# [TASK TO CARRY OUT]
The answer must consist of every line in the records below that contains the string "Wavebar".

# [DATA SUPPLIED]

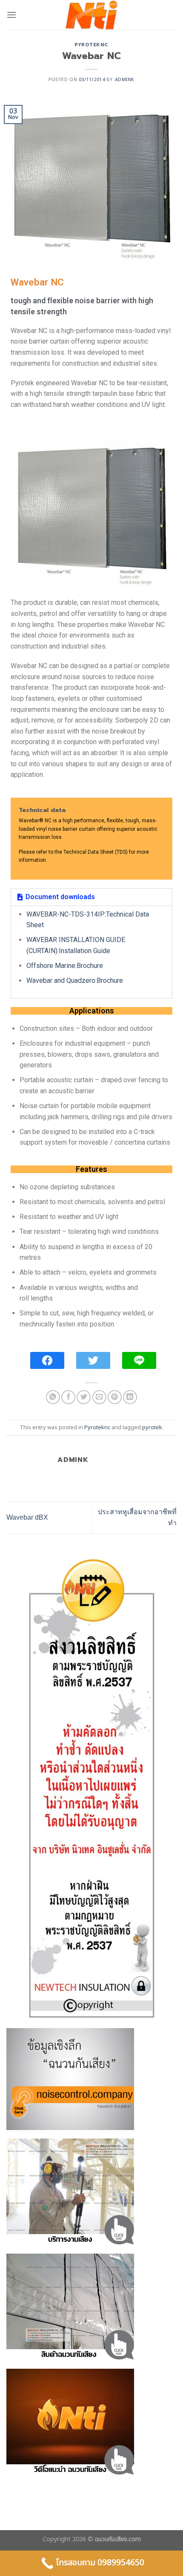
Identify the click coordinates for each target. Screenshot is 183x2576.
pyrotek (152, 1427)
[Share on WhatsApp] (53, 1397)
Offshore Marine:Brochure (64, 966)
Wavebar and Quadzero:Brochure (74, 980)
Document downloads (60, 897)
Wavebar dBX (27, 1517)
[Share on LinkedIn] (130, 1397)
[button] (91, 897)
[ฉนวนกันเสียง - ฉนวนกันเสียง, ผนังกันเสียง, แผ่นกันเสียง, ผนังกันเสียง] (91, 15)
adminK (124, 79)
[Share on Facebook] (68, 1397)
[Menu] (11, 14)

# [ANSWER BOX]
Wavebar and Quadzero:Brochure (74, 980)
Wavebar dBX (27, 1517)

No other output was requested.